Но в Петербурге дело решилось не в пользу А.Н. Муравьева. Он был “уволен по службе” с запрещением въезда в Архангельскую губернию. Деятельность его здесь явно не устраивала правительство. В Архангельске Александр Николаевич имел репутацию человека справедливого, применявшего закон без лицеприятия, к нему шли люди за правдой. Тому подтверждение — отзыв о А.Н. Муравьеве жандармского подполковника Сорокина, в одном из рапортов доносившего, что начальник губернии “ищет не защиты чиновников, а справедливости, дабы виновные не остались без наказания. Ежели прежде были, вкравшись в губернию, непозволительные действия и лихоимства со стороны чиновников земской полиции, то они с вступлением г. Муравьева в управление губернией пресеклись или пресекаются со всей строгостью”.[303]
Как хотелось бы декабристу пресечь “со всей строгостью” еще одну явную несправедливость — бесчеловечное отношение к соловецким узникам. Неофициальную поездку на Соловки он совершил летом 1838 г. 27 октября того же года А.Н. Муравьев писал брату Андрею: “Я был в Соловецком монастыре и осматривал тамошние древности и библиотеку. Все это весьма занимательно в отношении историческом…” И далее — о содержании заключенных: “Помещения их крайне тесны; в длину не более 3 аршин, а в ширину 2 аршина. Вообрази себе, каково сидеть в таких клетках всю свою жизнь!”[304]
Неизвестно, знал ли Муравьев в свой приезд на Соловки о том, что там в земляном чулане томился декабрист, бывший кавалергард Александр Горожанский.

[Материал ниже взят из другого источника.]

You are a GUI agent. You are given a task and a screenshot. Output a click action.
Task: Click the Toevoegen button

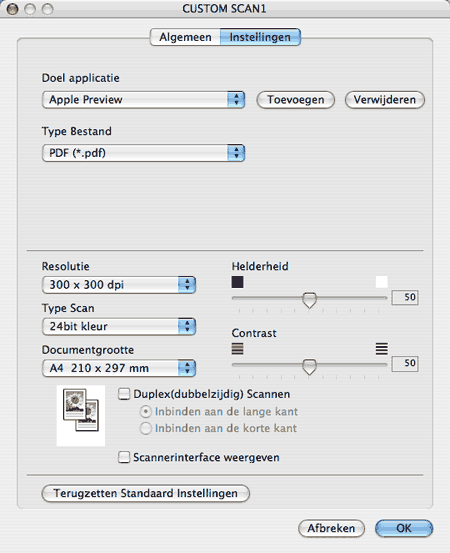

Но в то время, когда писал брату, уже был осведомлен об этом, ибо 1 октября получил рапорт на свое имя, где были поименно перечислены узники монастыря. Зная о том, что письма перлюстрируются, Муравьев, возможно, рассчитывал на облегчение участи узников, так как письмо его содержит своего рода предложение о возможности постройки в монастырском дворе особого флигеля для заключенных.“Делал он много добра и оставил по себе память бескорыстного начальника края. Очень часто случалось ему при письменном изъявлении своего мнения, при докладах правительственных актов быть одному против мнения других… Но трудно было ему удержаться надолго против происков целой ватаги недоброжелателей и взяточников, которым показалось преступление, что губернатор ничего не берет, даже с откупщиков”,[305]
— так охарактеризовал декабрист А.Е. Розен деятельность А.Н. Муравьева в Тобольске. Эта оценка в полной мере приложима и к архангельскому периоду его деятельности. Не без сожаления уезжал Муравьев из Архангельска, трогательными были проводы его семейства при отъезде из города. Одна из сестер Шаховских писала: “…все нам говорили, что еще никогда уезжающие из Архангельска не вызывали столь сильного сожаления”.